*Information shown*.
◇ ◇ ◇ ◇

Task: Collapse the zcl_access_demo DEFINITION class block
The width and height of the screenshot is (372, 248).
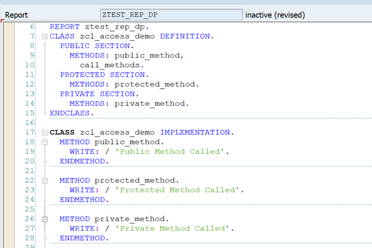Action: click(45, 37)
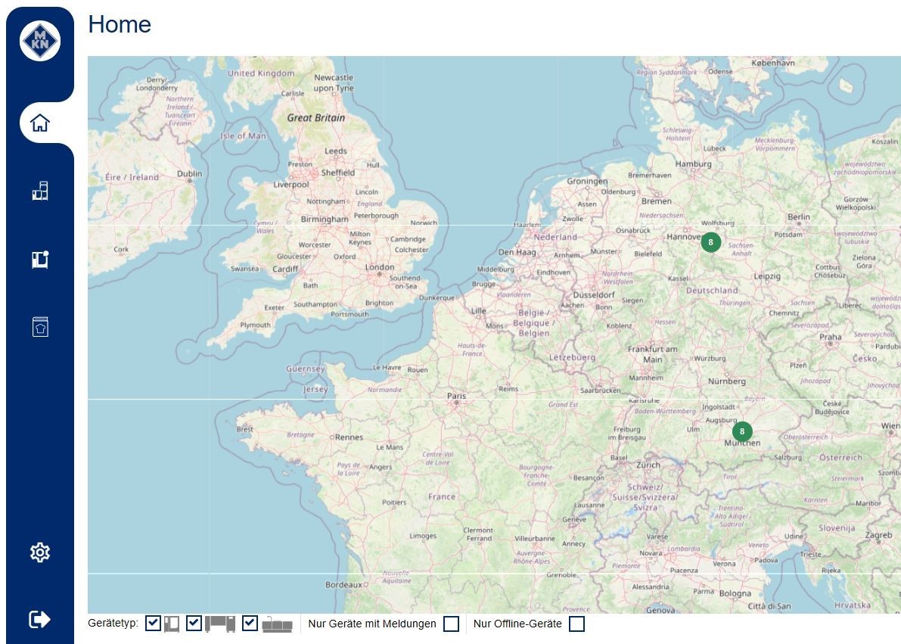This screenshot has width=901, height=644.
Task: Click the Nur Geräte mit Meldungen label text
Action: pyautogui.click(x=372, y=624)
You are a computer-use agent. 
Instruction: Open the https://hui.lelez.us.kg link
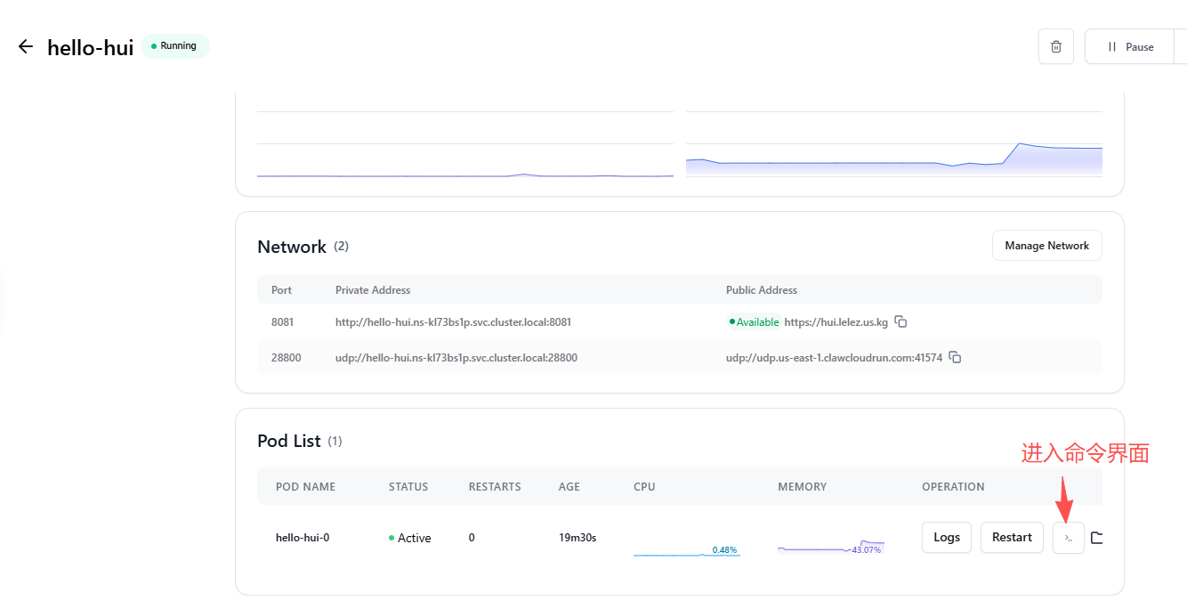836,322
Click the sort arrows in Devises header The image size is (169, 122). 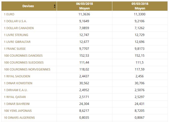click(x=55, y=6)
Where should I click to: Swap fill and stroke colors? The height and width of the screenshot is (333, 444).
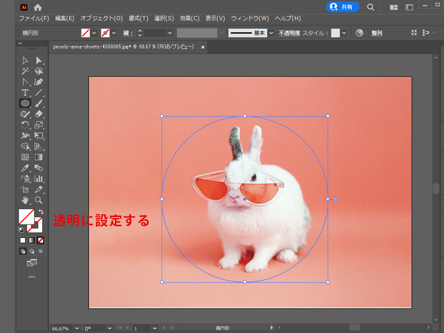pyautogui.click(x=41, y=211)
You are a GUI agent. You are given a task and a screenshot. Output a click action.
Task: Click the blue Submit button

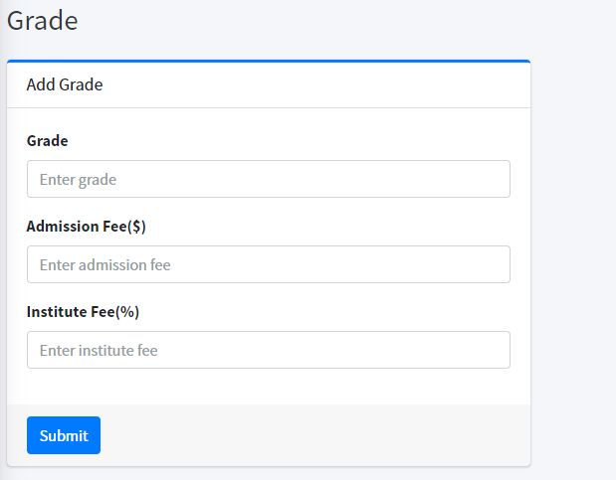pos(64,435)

◇ ◇ ◇ ◇

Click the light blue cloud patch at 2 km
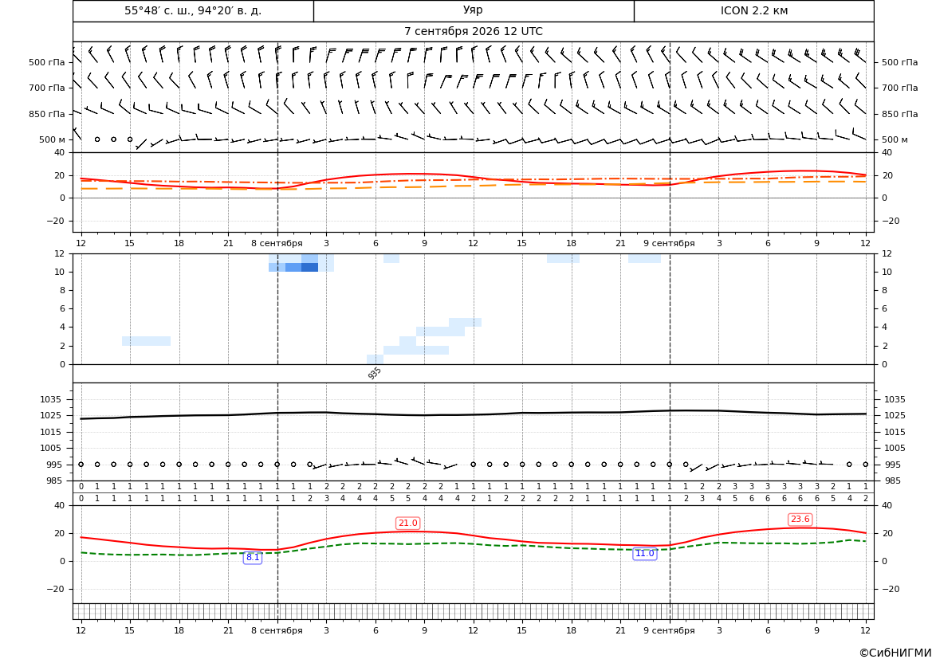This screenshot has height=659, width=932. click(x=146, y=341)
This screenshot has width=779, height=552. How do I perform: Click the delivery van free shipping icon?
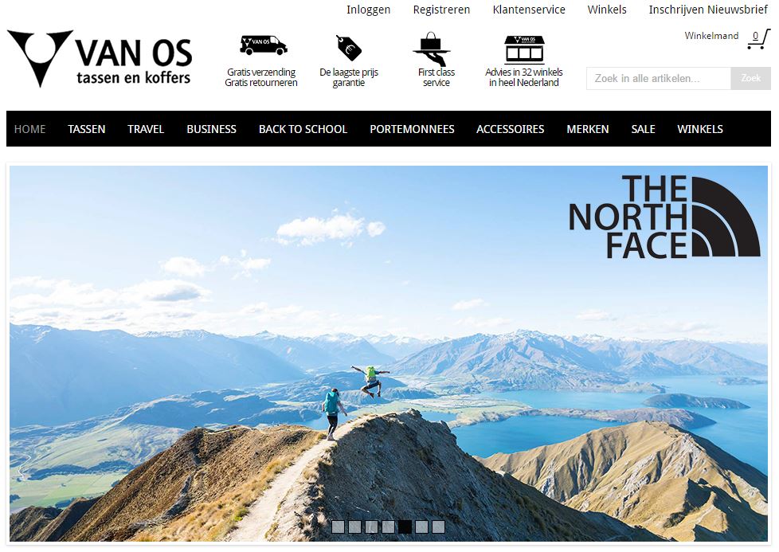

◇ ◇ ◇ ◇

*What the exercise asks*.
Count, in the records above, the lines that include "agent", and give the number with nothing added.

*Task result*.
2